Kim Jong Nam murder trial: Malaysia rejects call to release Vietnamese woman

10:59 | 14/03/2019
A Vietnamese woman accused of assassinating Kim Jong Nam, the half-brother of North Korea's leader, will continue trial after Malaysian prosecutors rejected a request from Vietnam to free her on Thursday (Mar 14).
kim jong nam murder trial malaysia rejects call to release vietnamese woman
Vietnamese national, Doan Thi Huong (2nd R)is escorted by Malaysian police at the Shah Alam High Court, outside Kuala Lumpur, on March 14, 2019 to stand trial for her alleged role in the assassination of Kim Jong Nam AFP/MOHD RASFAN

The Vietnamese government had made the call after Doan Thi Huong's co-accused, an Indonesian woman by the name of Siti Aisyah, was released on Monday.

Huong and Aisyah were charged with killing Kim by smearing his face with VX poison, a banned chemical weapon, at Kuala Lumpur airport in February 2017.

Wearing a bulletproof vest and a red headscarf, Huong arrived at the Malaysian court where she has been on trial for a year and a half over the assassination.

On Monday, the murder charge was unexpectedly withdrawn against Aisyah, who flew back to Jakarta to a jubilant welcome.

Lawyers for Huong - who could face death by hanging if convicted - then asked the Malaysian government to withdraw the murder charge against her.

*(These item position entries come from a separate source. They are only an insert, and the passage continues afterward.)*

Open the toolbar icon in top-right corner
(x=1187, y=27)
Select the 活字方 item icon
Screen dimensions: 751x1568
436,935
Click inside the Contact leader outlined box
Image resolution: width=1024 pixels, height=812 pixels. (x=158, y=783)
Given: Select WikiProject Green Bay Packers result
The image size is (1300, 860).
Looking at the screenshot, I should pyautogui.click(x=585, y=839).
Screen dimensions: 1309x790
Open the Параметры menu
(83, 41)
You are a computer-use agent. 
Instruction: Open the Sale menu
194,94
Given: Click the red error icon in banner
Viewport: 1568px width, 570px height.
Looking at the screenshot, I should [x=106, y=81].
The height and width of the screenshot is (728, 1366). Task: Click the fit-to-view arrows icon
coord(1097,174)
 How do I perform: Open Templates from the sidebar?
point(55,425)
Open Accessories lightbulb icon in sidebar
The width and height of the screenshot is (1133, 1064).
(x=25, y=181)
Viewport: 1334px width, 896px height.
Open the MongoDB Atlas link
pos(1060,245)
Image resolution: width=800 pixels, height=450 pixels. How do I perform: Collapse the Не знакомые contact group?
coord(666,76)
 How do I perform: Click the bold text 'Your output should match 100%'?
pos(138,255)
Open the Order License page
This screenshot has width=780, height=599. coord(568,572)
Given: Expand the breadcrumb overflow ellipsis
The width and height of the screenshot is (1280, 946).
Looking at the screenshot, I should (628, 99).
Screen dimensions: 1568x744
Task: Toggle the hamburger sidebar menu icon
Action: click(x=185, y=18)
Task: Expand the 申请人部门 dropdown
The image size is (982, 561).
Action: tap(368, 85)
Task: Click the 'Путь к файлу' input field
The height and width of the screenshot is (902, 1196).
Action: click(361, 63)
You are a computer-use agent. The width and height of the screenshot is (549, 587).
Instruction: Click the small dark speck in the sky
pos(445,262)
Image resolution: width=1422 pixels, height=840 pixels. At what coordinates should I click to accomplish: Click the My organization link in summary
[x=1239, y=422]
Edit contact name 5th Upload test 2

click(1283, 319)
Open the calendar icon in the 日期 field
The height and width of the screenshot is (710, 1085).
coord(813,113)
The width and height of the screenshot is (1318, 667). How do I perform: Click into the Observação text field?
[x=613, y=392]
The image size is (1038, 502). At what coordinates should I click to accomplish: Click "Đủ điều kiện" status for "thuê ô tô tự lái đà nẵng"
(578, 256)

The women have always denied murder. They say they were tricked by North Korean spies into carrying out the Cold War-style killing using a highly toxic nerve agent, and believed it was a prank for a reality TV show.

Their lawyers presented them as scapegoats and said the real killers were four North Koreans. The men were suspected of being the masterminds behind the plot but fled Malaysia shortly after the assassination.

The trial began in October 2017 but there had been no hearings since August last year when the prosecution finished presenting its case.

Proceedings were scheduled to resume Monday with Huong, 30, testifying - but the unexpected release of Aisyah lead to the trial being adjourned.

Indonesia mounted a diplomatic campaign to free Aisyah, with the country's justice minister writing to Malaysia's attorney-general asking for her release.

Since Aisyah's release, Vietnam has stepped up pressure - the country's justice minster has also written to the Malaysian government seeking Huong's release and the Vietnamese foreign minister has pressed his Malaysian counterpart on the issue.